_Aim of the exercise_
Start at the line below containing "Viewport: 598px width, 410px" and stop at the line containing "970x403 pixels.". Repeat every line of that stretch exactly, and nothing outside it.

(Saved data entries)
◇ ◇ ◇ ◇ ◇ ◇ ◇
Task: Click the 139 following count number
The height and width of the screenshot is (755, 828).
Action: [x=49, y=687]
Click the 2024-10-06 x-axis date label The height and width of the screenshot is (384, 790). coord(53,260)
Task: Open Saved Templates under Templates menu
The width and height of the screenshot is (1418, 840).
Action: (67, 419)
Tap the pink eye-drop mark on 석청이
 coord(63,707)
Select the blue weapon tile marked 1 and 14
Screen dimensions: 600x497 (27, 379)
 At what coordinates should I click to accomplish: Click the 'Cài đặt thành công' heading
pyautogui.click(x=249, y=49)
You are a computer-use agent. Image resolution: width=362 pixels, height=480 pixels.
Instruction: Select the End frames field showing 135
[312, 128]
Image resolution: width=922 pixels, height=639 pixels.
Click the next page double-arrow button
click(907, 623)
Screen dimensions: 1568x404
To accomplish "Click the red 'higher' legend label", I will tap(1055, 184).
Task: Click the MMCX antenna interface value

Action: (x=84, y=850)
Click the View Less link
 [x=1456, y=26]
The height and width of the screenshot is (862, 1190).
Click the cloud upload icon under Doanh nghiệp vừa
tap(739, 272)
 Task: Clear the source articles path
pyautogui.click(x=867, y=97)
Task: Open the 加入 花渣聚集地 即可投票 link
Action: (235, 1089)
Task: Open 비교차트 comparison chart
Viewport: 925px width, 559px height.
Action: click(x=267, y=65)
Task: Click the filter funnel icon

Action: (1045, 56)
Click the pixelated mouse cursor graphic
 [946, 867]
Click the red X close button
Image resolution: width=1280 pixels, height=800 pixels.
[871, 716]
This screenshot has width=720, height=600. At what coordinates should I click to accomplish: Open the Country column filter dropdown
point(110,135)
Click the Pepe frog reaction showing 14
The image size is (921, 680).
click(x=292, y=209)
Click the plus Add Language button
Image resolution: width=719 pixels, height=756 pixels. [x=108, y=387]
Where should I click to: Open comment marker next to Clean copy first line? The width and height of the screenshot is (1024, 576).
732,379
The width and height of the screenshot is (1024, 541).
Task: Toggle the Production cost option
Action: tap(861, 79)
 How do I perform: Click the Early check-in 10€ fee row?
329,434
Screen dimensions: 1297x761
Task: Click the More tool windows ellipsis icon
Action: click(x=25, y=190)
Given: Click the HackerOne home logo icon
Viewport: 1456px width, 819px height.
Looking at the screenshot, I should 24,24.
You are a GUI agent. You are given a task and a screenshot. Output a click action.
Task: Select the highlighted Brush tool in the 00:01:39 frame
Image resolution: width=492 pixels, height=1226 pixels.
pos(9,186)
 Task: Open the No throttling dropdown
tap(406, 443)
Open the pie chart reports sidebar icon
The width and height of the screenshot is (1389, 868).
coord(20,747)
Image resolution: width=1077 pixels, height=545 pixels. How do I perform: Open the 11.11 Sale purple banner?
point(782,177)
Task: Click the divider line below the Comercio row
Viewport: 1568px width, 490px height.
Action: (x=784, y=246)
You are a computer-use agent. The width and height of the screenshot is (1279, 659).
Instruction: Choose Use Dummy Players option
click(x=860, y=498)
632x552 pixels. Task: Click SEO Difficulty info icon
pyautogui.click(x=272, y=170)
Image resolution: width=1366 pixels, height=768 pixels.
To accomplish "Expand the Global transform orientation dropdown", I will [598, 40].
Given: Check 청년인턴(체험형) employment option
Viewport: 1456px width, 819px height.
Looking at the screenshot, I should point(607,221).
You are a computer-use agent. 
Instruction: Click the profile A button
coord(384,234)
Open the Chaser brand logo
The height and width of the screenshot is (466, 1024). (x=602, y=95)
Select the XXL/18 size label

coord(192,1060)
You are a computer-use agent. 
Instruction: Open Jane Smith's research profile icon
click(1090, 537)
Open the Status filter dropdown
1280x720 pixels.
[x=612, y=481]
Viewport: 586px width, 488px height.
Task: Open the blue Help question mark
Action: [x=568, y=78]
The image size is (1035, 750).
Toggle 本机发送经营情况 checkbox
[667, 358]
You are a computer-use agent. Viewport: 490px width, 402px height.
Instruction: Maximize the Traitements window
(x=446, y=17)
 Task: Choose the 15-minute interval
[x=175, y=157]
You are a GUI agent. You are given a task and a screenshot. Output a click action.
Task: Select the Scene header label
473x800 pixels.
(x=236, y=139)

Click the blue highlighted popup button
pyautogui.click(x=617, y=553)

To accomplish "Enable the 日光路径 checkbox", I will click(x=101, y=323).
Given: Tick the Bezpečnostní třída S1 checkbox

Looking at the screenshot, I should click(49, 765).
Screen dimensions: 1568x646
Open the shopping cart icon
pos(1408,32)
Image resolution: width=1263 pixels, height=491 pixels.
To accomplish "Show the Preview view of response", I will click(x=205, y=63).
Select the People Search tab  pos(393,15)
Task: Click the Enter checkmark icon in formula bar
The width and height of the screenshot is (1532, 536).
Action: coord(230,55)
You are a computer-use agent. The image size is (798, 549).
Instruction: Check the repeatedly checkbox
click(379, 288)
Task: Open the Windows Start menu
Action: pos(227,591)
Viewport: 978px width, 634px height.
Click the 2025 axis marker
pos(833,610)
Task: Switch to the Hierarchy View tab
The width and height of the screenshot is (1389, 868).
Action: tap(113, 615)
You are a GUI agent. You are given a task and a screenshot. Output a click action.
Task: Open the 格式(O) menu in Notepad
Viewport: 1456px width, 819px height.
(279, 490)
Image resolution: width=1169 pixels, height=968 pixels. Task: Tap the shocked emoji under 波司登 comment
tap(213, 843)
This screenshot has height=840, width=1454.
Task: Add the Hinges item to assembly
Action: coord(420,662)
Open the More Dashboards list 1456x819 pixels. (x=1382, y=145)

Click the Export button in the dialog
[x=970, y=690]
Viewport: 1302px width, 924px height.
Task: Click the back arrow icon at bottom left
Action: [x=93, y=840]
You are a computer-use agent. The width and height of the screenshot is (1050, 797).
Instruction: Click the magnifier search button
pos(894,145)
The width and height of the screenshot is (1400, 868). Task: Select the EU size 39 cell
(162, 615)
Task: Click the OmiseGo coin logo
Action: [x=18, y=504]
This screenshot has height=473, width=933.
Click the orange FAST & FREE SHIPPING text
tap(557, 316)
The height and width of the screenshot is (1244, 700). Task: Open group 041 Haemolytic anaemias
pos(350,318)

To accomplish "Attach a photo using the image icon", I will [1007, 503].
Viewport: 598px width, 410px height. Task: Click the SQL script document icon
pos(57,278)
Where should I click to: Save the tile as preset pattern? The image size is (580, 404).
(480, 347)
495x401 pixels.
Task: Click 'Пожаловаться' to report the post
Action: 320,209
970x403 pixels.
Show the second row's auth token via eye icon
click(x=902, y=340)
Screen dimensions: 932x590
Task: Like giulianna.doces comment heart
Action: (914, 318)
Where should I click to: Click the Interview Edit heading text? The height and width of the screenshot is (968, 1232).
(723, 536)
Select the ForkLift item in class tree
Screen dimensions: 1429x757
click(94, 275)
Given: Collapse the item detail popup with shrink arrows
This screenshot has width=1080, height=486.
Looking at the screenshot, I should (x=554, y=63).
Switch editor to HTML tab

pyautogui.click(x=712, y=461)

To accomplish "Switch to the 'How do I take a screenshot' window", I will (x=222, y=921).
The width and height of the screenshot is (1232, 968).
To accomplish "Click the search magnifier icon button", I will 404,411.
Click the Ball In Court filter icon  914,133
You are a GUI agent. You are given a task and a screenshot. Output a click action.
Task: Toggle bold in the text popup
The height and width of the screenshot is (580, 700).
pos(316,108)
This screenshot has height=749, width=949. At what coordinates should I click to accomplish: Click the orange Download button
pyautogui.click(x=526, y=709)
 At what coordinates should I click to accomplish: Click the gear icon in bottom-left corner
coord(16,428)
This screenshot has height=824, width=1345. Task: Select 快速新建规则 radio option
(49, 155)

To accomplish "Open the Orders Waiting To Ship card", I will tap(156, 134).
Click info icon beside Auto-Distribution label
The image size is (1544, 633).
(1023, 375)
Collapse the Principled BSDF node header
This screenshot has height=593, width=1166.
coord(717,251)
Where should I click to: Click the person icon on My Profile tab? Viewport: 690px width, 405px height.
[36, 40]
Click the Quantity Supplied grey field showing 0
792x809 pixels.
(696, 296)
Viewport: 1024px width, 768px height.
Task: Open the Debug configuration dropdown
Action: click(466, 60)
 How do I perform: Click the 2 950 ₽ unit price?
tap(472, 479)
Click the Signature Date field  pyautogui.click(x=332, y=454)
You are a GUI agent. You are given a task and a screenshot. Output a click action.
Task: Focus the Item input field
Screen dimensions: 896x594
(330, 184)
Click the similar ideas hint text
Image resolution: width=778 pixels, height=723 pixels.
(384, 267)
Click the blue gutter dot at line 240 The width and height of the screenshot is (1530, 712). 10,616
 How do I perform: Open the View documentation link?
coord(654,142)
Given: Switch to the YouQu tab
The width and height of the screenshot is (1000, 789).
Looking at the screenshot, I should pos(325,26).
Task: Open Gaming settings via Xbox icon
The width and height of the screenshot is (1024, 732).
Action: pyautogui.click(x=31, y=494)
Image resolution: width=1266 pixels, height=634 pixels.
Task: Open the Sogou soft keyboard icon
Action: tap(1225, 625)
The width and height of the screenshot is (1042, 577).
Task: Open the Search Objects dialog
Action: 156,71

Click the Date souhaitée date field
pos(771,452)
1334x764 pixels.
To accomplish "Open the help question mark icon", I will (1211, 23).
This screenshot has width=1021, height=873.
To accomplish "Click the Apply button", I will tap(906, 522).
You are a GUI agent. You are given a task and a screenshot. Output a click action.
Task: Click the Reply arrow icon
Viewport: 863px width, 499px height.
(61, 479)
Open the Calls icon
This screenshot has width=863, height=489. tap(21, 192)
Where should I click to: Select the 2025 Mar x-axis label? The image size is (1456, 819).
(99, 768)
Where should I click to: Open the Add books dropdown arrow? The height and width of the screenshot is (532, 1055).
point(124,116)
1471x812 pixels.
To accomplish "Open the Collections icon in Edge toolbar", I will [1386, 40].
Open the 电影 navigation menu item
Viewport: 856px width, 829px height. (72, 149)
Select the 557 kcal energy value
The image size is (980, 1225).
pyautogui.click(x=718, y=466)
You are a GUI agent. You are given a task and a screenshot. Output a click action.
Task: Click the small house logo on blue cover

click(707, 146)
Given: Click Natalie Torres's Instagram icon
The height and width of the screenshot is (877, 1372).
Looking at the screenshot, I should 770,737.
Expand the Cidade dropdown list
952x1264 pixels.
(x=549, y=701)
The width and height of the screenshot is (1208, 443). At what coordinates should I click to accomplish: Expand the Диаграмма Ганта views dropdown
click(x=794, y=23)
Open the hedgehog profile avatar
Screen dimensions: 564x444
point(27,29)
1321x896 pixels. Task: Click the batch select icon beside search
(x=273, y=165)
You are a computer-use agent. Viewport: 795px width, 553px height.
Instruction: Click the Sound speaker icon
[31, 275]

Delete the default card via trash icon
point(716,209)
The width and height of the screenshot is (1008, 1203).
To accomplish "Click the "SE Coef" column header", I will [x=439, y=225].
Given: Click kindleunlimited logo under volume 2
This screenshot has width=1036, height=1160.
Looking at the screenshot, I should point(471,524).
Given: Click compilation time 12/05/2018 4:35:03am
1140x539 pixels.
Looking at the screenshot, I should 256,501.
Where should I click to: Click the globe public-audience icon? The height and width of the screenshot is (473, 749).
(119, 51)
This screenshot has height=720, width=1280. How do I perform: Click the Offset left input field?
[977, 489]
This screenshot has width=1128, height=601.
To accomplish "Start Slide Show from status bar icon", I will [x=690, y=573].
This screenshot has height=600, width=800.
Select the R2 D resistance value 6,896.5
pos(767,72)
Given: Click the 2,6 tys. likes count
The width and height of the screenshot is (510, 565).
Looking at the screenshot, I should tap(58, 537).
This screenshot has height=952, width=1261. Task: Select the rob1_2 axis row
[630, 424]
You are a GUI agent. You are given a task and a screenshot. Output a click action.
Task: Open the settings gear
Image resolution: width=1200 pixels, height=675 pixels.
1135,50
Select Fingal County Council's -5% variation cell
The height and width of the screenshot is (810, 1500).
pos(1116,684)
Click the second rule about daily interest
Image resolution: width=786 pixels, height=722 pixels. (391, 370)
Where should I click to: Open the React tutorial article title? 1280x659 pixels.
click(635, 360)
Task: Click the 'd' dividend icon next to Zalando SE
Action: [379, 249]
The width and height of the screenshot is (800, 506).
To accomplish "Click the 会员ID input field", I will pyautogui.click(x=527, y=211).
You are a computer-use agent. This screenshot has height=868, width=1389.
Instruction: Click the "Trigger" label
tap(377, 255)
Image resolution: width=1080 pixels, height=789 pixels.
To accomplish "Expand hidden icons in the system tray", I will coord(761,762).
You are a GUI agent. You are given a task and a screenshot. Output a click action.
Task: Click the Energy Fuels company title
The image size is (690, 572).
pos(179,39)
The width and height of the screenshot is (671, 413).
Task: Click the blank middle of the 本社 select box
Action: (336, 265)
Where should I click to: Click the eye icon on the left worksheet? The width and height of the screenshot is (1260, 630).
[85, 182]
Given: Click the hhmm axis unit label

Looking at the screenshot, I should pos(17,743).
◇ ◇ ◇ ◇ ◇ ◇ ◇
_Task result_
Viewport: 598px width, 410px height. Task: Click the SQL script document icon
pos(57,278)
Where should I click to: Save the tile as preset pattern? The image size is (580, 404).
(480, 347)
495x401 pixels.
Task: Click 'Пожаловаться' to report the post
Action: 320,209
970x403 pixels.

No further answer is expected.